**Aufgabe 1:**
Beantworte zum Text über Empathie und Direktbeobachtung diese Fragen:
(a) Was übersieht Kohut?
(b) Als was wird der Analytiker im letzten Absatz bezeichnet?
(c) Auf welche Stelle bei Loewald wird verwiesen?

**Seite:**
:::::

Ähnlich ist es eine Sache, die aktuelle Interaktion von Mutter und Kind zu beobachten, aber eine andere, zu verstehen, wie das Kind die mütterliche Pflegehandlungen erlebt.


Ich denke, daß mit diesem Argument zweifellos vorhandene Unterschiede beider Verfahrensweisen übertrieben werden. Kohut übersieht, daß auch Direktbeobachtung durchaus empathisch verfahren kann. »Die empathische Beobachtungsweise ist in der Behandlung ebenso anwendbar wie in formaleren Forschungssettings …« (Cohler 1980, S. 83; ähnlich Stechler 1983, S. 44f.). Bestimmte Experimente und Beobachtungen wären gar nicht möglich, wenn nicht auch die Direktbeobachter äußerst sensibel auf den Zustand des Kleinkindes eingestimmt wären.

 

Der wesentliche Unterschied zwischen beiden Methoden ist also nicht der, daß im einen Fall Empathie mobilisiert wird und im anderen nicht, sondern er liegt eher darin, daß der Analytiker teilnehmender Beobachter ist, d.h. die Übertragung empathisch begleitet und aktiv interveniert, während der Direktbeobachter sich des zweiten Schrittes in der Regel enthält (s. Loewald 1984, S. 169f.).

:::::

**Vorliegende Angaben:**
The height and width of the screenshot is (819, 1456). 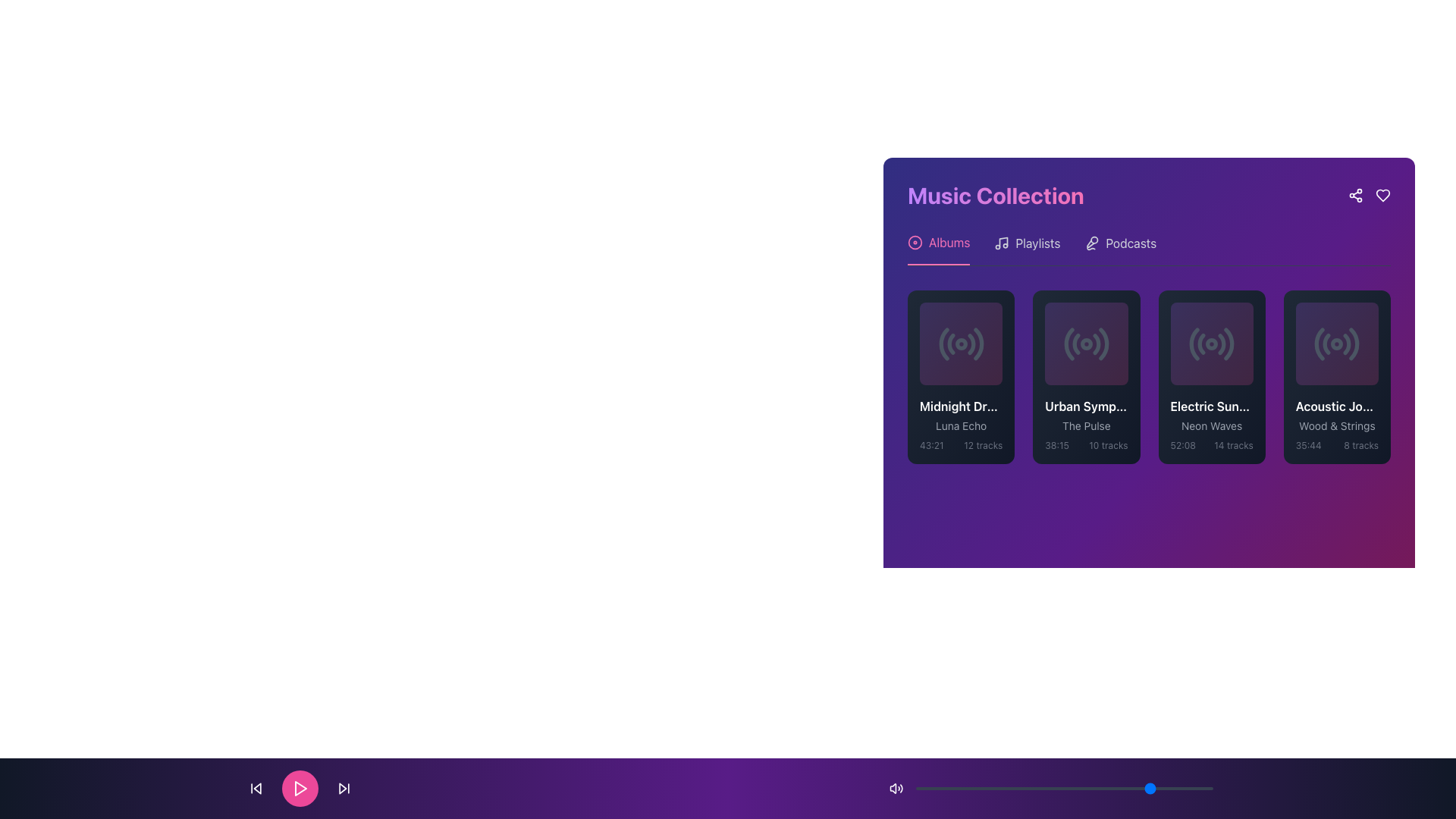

:::::

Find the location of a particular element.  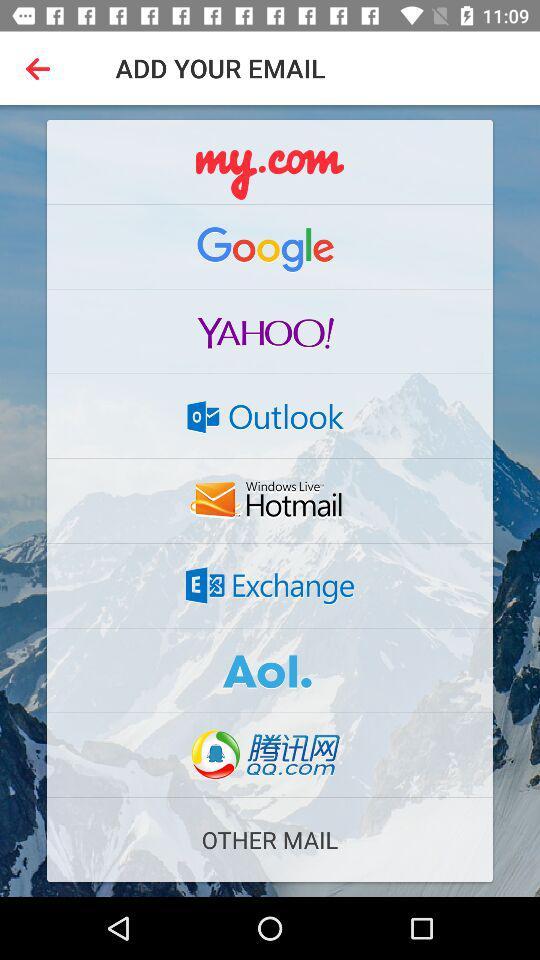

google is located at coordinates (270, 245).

:::::

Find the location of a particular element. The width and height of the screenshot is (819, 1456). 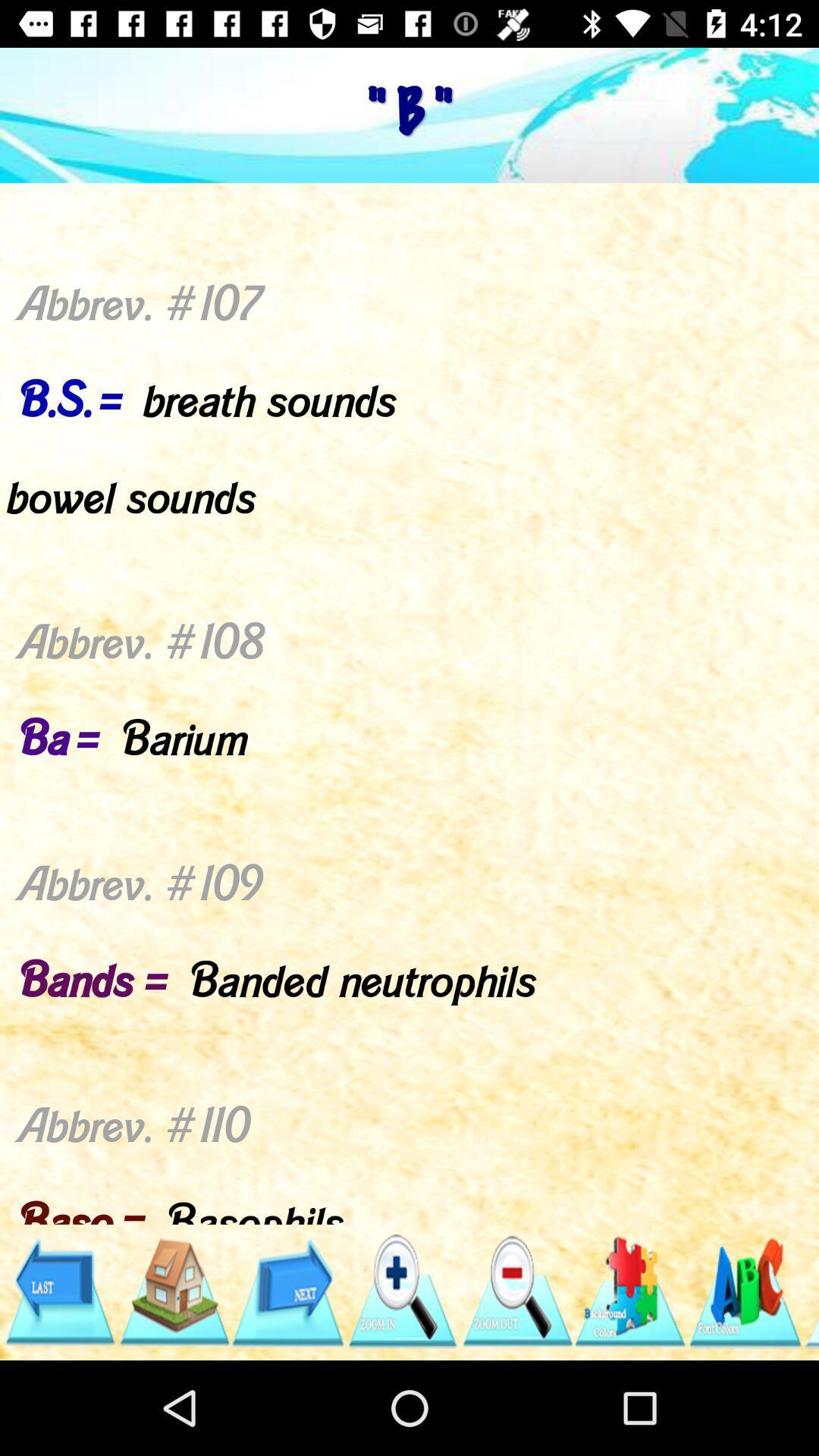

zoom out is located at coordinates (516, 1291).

:::::

**Aufgabe 2:** Gib aus den Datensätzen die Zeilen unverändert wieder, beginnend mit der Zeile mit „Find the location of a particular element. The“ bis einschließlich der Zeile mit „zoom out is“. Lass die Bilder dabei weg.

**Vollständige Antwort 1:**
(a) Er übersieht, dass auch Direktbeobachtung durchaus empathisch verfahren kann.
(b) Als teilnehmender Beobachter, der die Übertragung empathisch begleitet und aktiv interveniert.
(c) Auf Loewald 1984, S. 169f.

**Vollständige Antwort 2:**
Find the location of a particular element. The width and height of the screenshot is (819, 1456). 

zoom out is located at coordinates (516, 1291).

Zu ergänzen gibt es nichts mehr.